**Records for this exercise:**
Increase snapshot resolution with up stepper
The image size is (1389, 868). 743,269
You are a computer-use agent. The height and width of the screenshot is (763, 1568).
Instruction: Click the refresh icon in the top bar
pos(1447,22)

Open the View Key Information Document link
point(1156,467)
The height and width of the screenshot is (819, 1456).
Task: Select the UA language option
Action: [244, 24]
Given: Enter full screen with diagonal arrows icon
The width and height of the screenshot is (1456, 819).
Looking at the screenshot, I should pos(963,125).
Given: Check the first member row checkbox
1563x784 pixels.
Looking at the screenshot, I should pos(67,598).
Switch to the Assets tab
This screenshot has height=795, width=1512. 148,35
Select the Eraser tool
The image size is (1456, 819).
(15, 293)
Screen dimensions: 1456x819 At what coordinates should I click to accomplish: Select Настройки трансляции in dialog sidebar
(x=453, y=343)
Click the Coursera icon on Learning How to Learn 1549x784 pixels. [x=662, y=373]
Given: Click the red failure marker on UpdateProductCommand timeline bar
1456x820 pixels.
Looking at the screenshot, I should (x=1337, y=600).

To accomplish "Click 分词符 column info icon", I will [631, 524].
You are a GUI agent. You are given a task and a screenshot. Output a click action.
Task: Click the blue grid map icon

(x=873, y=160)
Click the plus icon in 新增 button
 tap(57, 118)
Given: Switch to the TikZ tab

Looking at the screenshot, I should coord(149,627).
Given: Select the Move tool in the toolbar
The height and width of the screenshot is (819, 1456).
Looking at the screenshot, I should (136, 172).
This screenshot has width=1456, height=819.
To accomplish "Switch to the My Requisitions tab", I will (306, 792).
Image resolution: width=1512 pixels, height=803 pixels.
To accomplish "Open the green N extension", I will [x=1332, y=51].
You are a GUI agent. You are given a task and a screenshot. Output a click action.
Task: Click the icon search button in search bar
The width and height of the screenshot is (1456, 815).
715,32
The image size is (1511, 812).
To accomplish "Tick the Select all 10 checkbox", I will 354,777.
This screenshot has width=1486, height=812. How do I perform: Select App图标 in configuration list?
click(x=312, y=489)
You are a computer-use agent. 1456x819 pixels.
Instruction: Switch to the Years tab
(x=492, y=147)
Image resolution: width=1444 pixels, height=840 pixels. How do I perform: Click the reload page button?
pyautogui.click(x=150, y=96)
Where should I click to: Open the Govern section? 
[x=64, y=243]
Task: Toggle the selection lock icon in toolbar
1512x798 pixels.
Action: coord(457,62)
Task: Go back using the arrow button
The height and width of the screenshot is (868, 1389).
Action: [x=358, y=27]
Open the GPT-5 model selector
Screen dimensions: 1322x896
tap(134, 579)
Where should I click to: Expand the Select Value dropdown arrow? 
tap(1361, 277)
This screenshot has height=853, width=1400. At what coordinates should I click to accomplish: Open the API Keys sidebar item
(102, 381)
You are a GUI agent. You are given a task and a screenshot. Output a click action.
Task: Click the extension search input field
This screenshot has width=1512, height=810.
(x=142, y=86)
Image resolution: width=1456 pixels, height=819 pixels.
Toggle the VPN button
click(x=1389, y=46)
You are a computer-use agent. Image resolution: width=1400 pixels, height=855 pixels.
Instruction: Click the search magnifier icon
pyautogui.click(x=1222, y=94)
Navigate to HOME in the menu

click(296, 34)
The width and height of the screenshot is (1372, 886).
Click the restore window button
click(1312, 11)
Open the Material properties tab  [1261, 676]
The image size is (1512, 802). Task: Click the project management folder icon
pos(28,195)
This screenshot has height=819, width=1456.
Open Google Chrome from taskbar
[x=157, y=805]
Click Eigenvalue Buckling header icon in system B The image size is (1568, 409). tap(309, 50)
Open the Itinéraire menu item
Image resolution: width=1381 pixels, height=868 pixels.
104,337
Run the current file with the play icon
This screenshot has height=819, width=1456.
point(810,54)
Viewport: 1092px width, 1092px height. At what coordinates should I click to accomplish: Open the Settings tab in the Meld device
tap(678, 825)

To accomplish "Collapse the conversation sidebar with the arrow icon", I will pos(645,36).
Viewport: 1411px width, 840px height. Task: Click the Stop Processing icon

**Task prompt:** Using the entries above, copy out all lines that contain the string "computer".

**Finished task:**
You are a computer-use agent. The height and width of the screenshot is (763, 1568).
You are a computer-use agent. 1456x819 pixels.
You are a computer-use agent. Image resolution: width=1400 pixels, height=855 pixels.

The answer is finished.